さすがにアドベントカレンダーのネタにするには後ろ向きなのでそれとは別に放流することにした。
これから受ける人の反面教師になれば。
(注:エントリ作成始めたのが12月なのでアドベントカレンダーに言及している。ずっと延ばし延ばしにして今は4月である)
経緯
2023年の年末に、セールで安くなっていたOffSecのLearn Oneサブスクリプションを購読した。その後少し学習したのち停滞、たまに権限昇格などのトピックを参照するレベルであった。
そして11月、いい加減やばいぞと思って試験を申し込む。この時点でモジュールは初見のものが結構ある状態。
試験日まで頑張ってなんとか範囲のモジュールは終わらせた(新しくAWSのモジュールが生えてたけどそちらは放置…)。Module lab, Capstone labはやったものの、Challenge labはまったくの手つかず状態のまま。
そして試験でズタボロ。Standaloneマシンで1 userとAD SetのWSで1 adminしか取れず、当然不合格と相成った。
反省点
Challenge lab
確実にダメだったのはChallenge labを1つもやっていなかったこと。各モジュールにあるCapstone labもModule labより難易度が高めでヒントを見ながら解いたものもあったのに、より試験環境に近いChallenge labをやっていなかったのは自殺行為。どうしてやっていなかったのかというとギリギリまで放置してしまっていたから。というわけでこれからPEN-200およびOSCP試験に臨まれる皆様はちゃんと計画立てて進めていこう。
レポート作成の練習不足
レポートについては「大体こういうことを書いておけばいいんだな」ということは把握していたものの、実際に書いてみるということをしていなかった。なので試験のレポート作成時に結構手間取った。普段から作業中にメモを取ることが少ないので後からターミナルを遡ってスクショを撮ってなどという二度手間をしていた。これも事前にChallenge labなどでメモを取りつつテスト実行しレポートを書くという練習をしていればレポートを考慮した効率のいいメモの取り方などが確立できていたであろう。

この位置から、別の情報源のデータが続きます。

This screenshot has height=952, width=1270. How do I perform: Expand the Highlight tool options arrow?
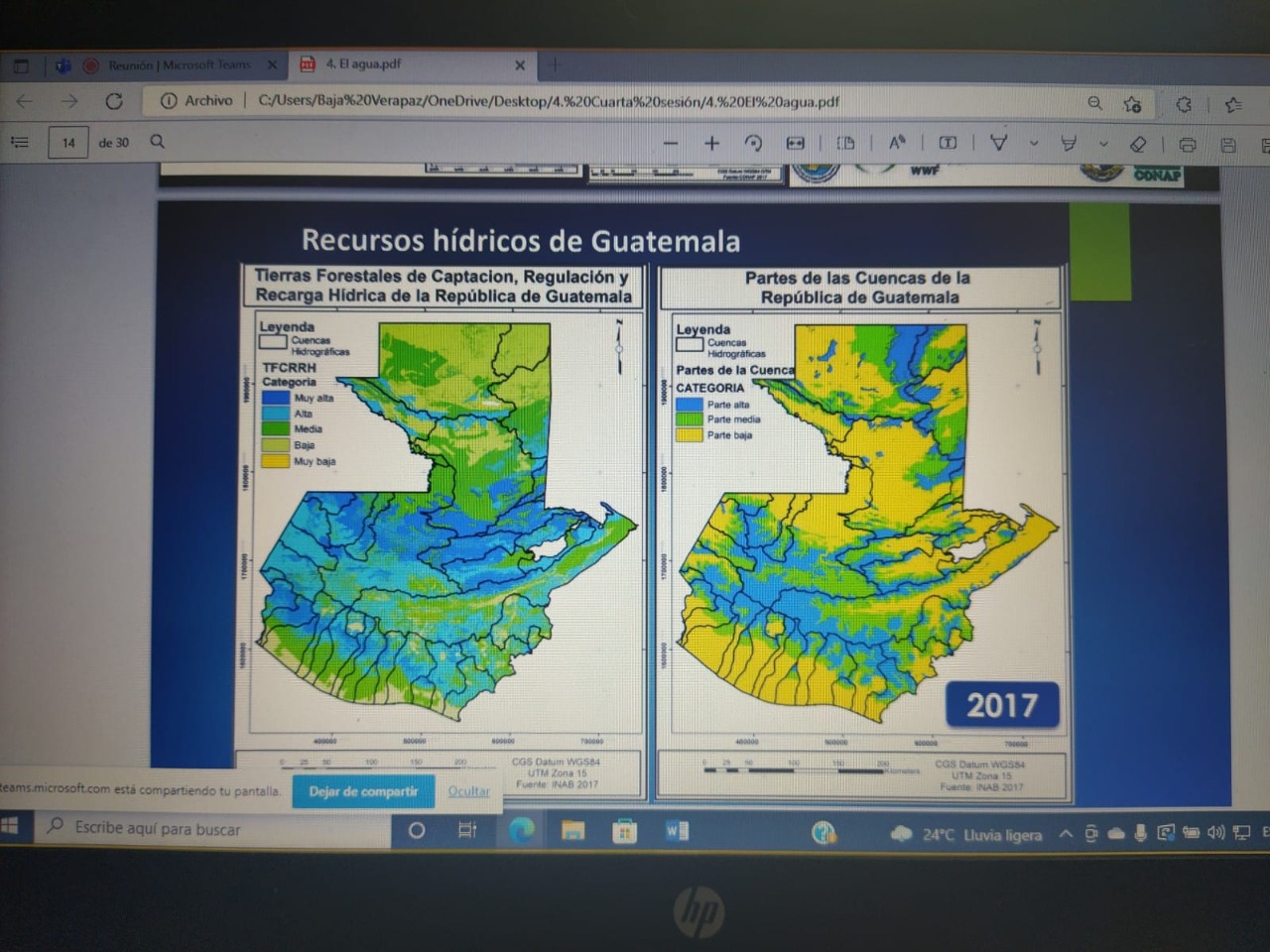[x=1103, y=144]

結局、どういう方向から切り出しても計画性がなく準備不足だったということになるのである。同じ轍を踏まないように心掛けてほしい。
Tipsなど
いくつか後続の人に役立つであろう知見があるので共有
VPNの設定
OSCP試験というかPEN-200のラボにはOpenVPNで接続するのだが、ターゲットのマシンに接続しようとしても応答がないことがある。パケットを見てみるとターゲットマシンからの応答が途中で途切れている。恐らくラボ内のネットワークのどこかのMTU値が小さめのため、それより大きいサイズのパケットを送ろうとしてドロップされているものと思われる。.ovpn
ファイルに以下の1行を加えてやることで対策できる。
mssfix 1340
環境によっては1340より小さい値にしなくてはいけないかもしれない。これでうまくいかなかったら値を小さくして試してほしい。

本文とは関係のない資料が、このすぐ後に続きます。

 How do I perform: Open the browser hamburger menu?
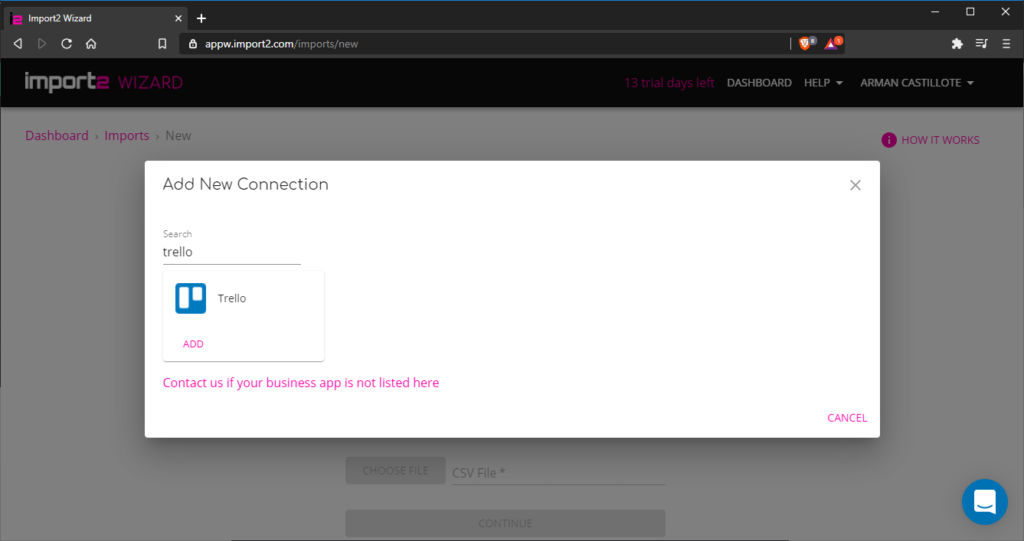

この問題、OffSecのDiscordを見てるとちらほら出てくる問題で、そのくせFAQなどには書かれていないという非常に酷い罠となっている。とはいえDiscordでのヒット数は多くはないのでもしかしたら私の環境(IPv4 over IPv6)が特殊なのかもしれない。
受験環境
受験環境のレギュレーションは厳しく、周囲に電子機器がない環境を求められる。スマホは持ち込めない。電源が入ってないモニタなども移動させられたというような話をどこかで見た。また、試験中は常に画面の録画が行われる。こういう状況ではマルチモニタは鬼門である。普段私は4K+Full HDのデュアルモニタ構成でPCを使っているが、OSCP試験の受験に際しては4K 1枚のみとした。下に示すのが受験環境を撮影したものである。試験後に撮ったのでケーブル周りがおかしいかもしれないが気にしないでほしい。
実は写真に写っていない部分に段ボールが積んであったりその上にぬいぐるみが置いてあったりしたが、そこについては特に何も言われなかった。電子機器でなければ問題はない模様。
机の上に写っている赤いものはパスポート。試験開始前に本人確認のためにパスポートの顔写真のあるページをWebカメラに映すことを求められる。私の場合、うまく映らなかったようでパスポートを撮った写真はないか聞かれた。たまたま過去の防衛省サイバーコンテストに申し込みした際に撮ったもの(初期はパスポート写真を求められたのだ)があったのでそれを送って事なきを得た。トラブル時に備えてパスポートの写真を撮っておくと良い。
私の場合は通常業務に使っている部屋は電子機器だらけだったので、半ば物置になっていた部屋を使った。しかし着座環境が悪くだいぶ腰が痛くなったのでいつもの部屋から電子機器を追い出した方が良かったかもしれない。もしくは背の高い机を調達してくるか。
また、試験前にWebカメラで部屋の四隅と机の下を映すように言われるので、Webカメラのケーブルは長くしておいた方が良い。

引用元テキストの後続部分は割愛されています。